- Attorney General has "too many powers" - Chief Justice
- Keith Schembri is Henley and Partner's 'main contact' inside OPM
- Public interest 'satisfied' with publication of main Egrant conclusions - Attorney General
- Insufficient information provided to verify the progress of the ongoing murder investigation, MEPs say
Police Commissioner Lawrence Cutajar told MEPs during a recent visit to Malta that the Daphne Caruana Galizia murder probe “had reached a delicate stage”.
In a newly released mission report based on a September visit to Malta by MEPs, Mr Cutajar said the police were working closely with Europol, in particular for technical expertise.
Ms Caruana Galizia was assassinated by a car bomb in October 2017.
The Commissioner expressed his confidence that the murder investigation would lead to results.
He said every step taken by the police had been done under the supervision of the magistrate leading the inquiry.
The police had an entire section working on the case, and Europol had access to all the findings, he continued.
Being mentioned in slain journalist Daphne Caruana Galizia’s blog was not enough to haul people in for a police interview, the Commissioner said.
MEPs concluded in the mission report that insufficient information was provided by the authorities to verify the progress of the ongoing murder investigation.
The mission report sheds new light on passport sale concessionaires Henley & Partners relationship with the Prime Minister’s chief of staff, who is being investigated for taking an alleged €100,000 kickback on passport sales.
Representatives from Henley & Partners told MEPs that Mr Schembri was their “main contact” within the Prime Minister’s office.
The passport sale concessionaires said they had no contractual agreement with Mr Schembri personally.
Mr Schembri frequently accompanies the Prime Minister on passport sale promotion trips.
Henley & Partners told MEPs that they had not noticed anything in their dealings with the government that was not in respect of the rule of law.
A Henley & Partners representative acknowledged that the company had written to the Prime Minister about potential libel action against Ms Caruana Galizia.

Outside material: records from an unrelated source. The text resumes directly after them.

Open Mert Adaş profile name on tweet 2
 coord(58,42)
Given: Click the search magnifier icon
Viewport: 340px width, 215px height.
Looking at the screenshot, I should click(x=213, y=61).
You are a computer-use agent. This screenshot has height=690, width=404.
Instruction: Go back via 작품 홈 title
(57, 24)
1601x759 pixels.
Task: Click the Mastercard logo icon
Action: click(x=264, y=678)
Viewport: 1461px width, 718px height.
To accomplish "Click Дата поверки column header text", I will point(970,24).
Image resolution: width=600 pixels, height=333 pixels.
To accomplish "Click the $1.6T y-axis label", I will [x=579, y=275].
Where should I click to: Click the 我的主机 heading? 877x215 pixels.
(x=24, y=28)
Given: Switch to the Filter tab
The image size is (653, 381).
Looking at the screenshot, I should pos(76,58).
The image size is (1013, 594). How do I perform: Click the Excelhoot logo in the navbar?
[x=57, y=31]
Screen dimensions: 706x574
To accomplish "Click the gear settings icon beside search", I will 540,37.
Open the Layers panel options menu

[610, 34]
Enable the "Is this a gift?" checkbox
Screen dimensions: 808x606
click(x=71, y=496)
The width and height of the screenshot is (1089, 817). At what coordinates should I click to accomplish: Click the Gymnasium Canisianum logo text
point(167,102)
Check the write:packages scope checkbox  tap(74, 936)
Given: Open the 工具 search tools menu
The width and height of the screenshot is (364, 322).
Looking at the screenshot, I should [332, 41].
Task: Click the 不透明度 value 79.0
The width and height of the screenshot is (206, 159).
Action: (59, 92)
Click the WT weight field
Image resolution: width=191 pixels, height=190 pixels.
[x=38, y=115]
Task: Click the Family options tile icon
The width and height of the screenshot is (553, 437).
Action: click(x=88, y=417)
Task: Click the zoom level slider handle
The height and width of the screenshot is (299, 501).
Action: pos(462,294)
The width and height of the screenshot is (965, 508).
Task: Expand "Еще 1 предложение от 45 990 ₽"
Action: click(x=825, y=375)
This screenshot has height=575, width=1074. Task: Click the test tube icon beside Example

Henley & Partners said the familiar tone of the e-mail communication between company chairman Chris Kalin and the Prime Minister was nothing unusual, as the use of first names was “very common”.
'Too many powers'
The MEPs also interviewed Chief Justice Joseph Azzopardi, who told the delegation that the Attorney General had “too many powers”, which created a difficult situation for any person holding that office.
Dr Azzopardi said that the Attorney General and the Police Commissioner had the power to initiate an investigation into corruption cases raised in the press.
In his interview with MEPs, the Attorney General said his powers to launch magisterial inquiries had to be based on solid proof and investigative powers were in the hands of the police.
Dr Grech said leaked FIAU documents “may not be well grounded”.
The normal flow therefore was that facts were first gathered by FIAU, then investigated by the police, then transmitted to the Attorney General if reasonable suspicion was established, Dr Grech said.
Dr Grech defended his decision to hand a copy of the Egrant report to the Prime Minister.
According to the report, he justified his decision by saying the case involved the person occupying the highest political post in the country.
The Attorney General said the public interest had been satisfied by the publication of the main Egrant findings.
Dr Muscat had promised in July to publish the entire inquiry, but has yet to deliver on his promise.
MEPs concluded in their report that the immediate publication of the Egrant report was crucial. Only allowing government members to have a copy and publish selected parts continued to undermine confidence in the process, they said.
Commenting on the findings, delegation member Roberta Metsola said MEPs would continue to demand justice, accountability and truth.
She called on Malta's institutions to do their duty, and warned that Tourism Minister Konrad Mizzi could not hide forever.